Christopher McCandless came from an affluent middle-class family (his father was an aerospace engineer for NASA), and when he graduated from Emory University in 1990 his parents had every expectation he would make something of himself. But Chris declined their gift of a new car, donated the remaining $24,000 from his college fund to Oxfam, and disappeared from their lives. He began hiking across the United States, stopping for a spell to work as a labourer in South Dakota, then kayaking down the Grand Canyon and into the Gulf of California. He called himself ‘Alexander Supertramp’ and took pride in travelling light, surviving on minimal provisions and his own prowess at foraging. All the while he dreamed of escaping civilisation to live off the land in Alaska. For more than 100 days he did just that. Then he made a grievous error…

Sean Penn’s three previous efforts as writer-director (The Indian Runner, The Crossing Guard, The Pledge) have been intense, occasionally overcooked psycho-dramas, palpably sincere but a bit indigestible. His fourth is both more ambitious and more straightforward. Into The Wild scarcely has a plot worthy of the name; based on Jon Krakauer’s non-fiction bestseller, it’s a documentary-like account of a young man’s voyage of self-discovery. Penn begins and ends the movie with the abandoned “magic bus” that was Christopher’s shelter in the wilderness, but flashbacks and testimony drawn from his own journals and his sister’s reminiscences lay out the two-year trek to this pivotal time and place. It’s a chronicle of the road that evokes a whole range of associations, from Kerouac and Woody Guthrie to Easy Rider. For his part, the heaviest item in Christopher’s backpack was his library: Jack London, Tolstoy and Thoreau were his guides.

Penn obviously admires this young drop-out’s idealism and intrepid sense of adventure. Cinematographer Eric Gautier (The Motorcycle Diaries) captures ravishing, rhapsodic images of the great outdoors, while several original songs by Eddie Vedder supply a romantic uplift. If anything, it’s too energised – occasionally you want Penn just to stop and look, take in the scenery for a spell. A handful of sharply delineated encounters offer more nuanced perspectives on McCandless’ quest. Catherine Keener is especially fine as an aging hippie saddened to see something of her own estranged son in him (Christopher has “issues”). And veteran character actor Hal Holbrook works wonders as an octogenarian widower who establishes an unexpectedly deep bond with the boy before he sets off on the last leg of his expedition.
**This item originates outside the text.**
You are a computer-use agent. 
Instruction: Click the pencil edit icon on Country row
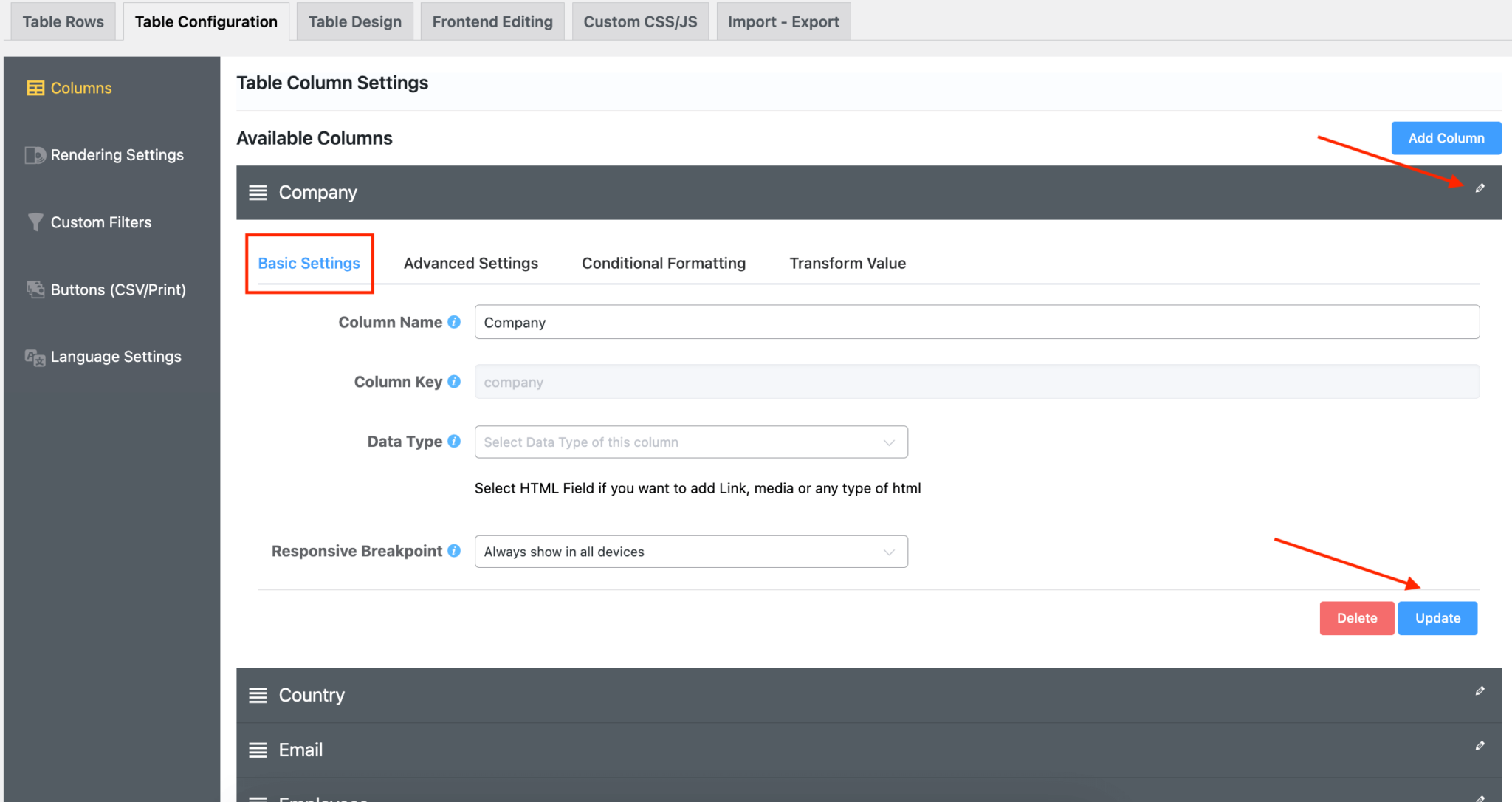1480,691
Save for a few indulgently Method-ical improvs, Hirsch also impresses, communicating the infectious exhilaration that drives Christopher ever further into the wide-open spaces and away from family and friends. If it’s a cautionary tale in the end, this timely movie is also a real eye-opener.

In his fourth and best film to date, Sean Penn has made an eco-road movie that refreshes and invigorates. Exquisitely shot, robustly acted and deeply felt, it's a potent ode to wanderlust and human pluck.